Chinesische Investoren? 

Auch in Hospental war die Berg-und-Tal-Fahrt nicht zu Ende, nachdem der letzte Sessel seine Runde gedreht hatte. Mal las man von chinesischen Investoren, die angeblich kurz vor der Vertragsunterzeichnung standen, dann war von einem interessierten Bahnbetreiber aus der Innerschweiz die Rede. Es blieb bei Ankündigungen und Beinahe-Abschlüssen.

2009 schrieb man das ganze Skigebiet auf der Auktionsplattform Ricardo aus. Fixpreis: 250'000 Franken. Das gab 55'000 Klicks, viele Schlagzeilen – aber keinen Käufer. Auch auf Gelder vom Staat konnte man nicht mehr hoffen, machte die Urner Regierung klar. 2011 lief die Konzession aus. Die Sportbahnen gingen in Konkurs.

Ein folgenschwerer Deal

In der Nachbargemeinde Andermatt wurde derweil mit der grossen Kelle angerührt – und das Winterhorn dafür geopfert. So sehen es zumindest die Hospentaler. Während sie weiter nach Geldgebern Ausschau hielten, um ihr Winterhorn aus dem Dornröschenschlaf zu wecken, fädelte der Kanton einen folgenschweren Deal ein: Der Hospentaler Hausberg wurde als Ausgleichsfläche für den Ausbau der Skiarena Andermatt-Sedrun hergegeben.

Im Januar 2013 unterzeichneten die Andermatt-Sedrun Sport AG (ASS), die Umweltverbände und der Kanton Uri eine Vereinbarung. Die ASS verpflichtete sich, bis spätestens Juni 2022 für den Rückbau der Anlagen am Winterhorn zu sorgen, und der Kanton Uri versprach, das Gebiet unter Landschaftsschutz zu stellen. Im Gegenzug gaben die Umweltverbände ihren Segen zum Ausbau der Skiarena in Andermatt. Das Schicksal des Winterhorns war besiegelt.
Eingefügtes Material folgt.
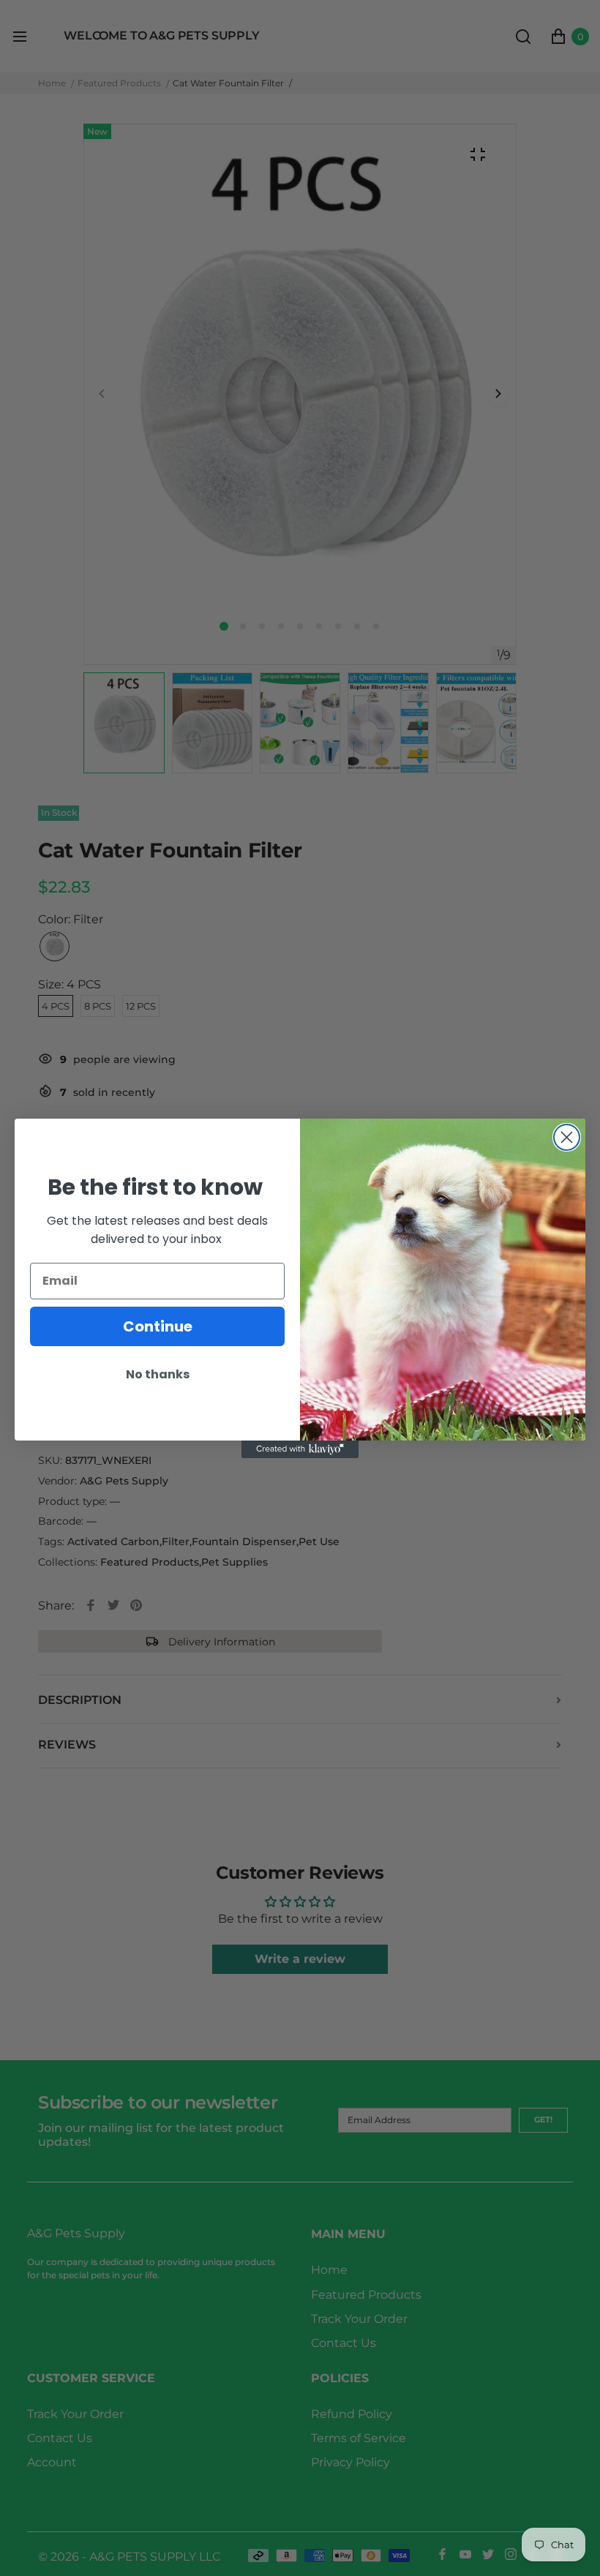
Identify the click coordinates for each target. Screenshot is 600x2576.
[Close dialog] (567, 1137)
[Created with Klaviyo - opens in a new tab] (300, 1449)
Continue (157, 1326)
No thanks (158, 1374)
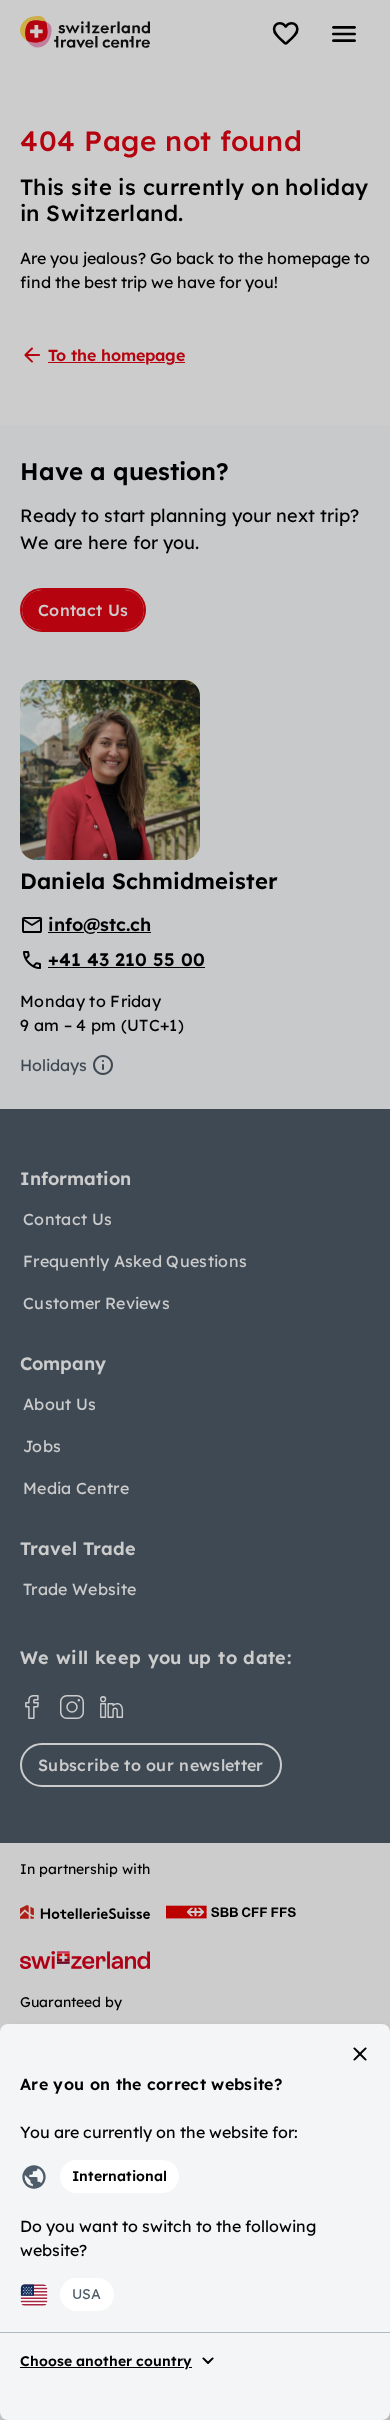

Ein Detail ging vergessen: Das Winterhorn gehört der Korporation Ursern, der Bürgergemeinde des ganzen Urserntals. Sie hat den Vertrag genauso wenig unterschrieben wie die Standortgemeinde Hospental. «Wie wenn Sie einen Garten haben und der Kanton dem Nachbarn Ihre Gemüseernte verspricht», sagt Beat Schmid, Talammann der Korporation.

«Die Regierung hat das Winterhorn verkauft – hinter unserem Rücken.»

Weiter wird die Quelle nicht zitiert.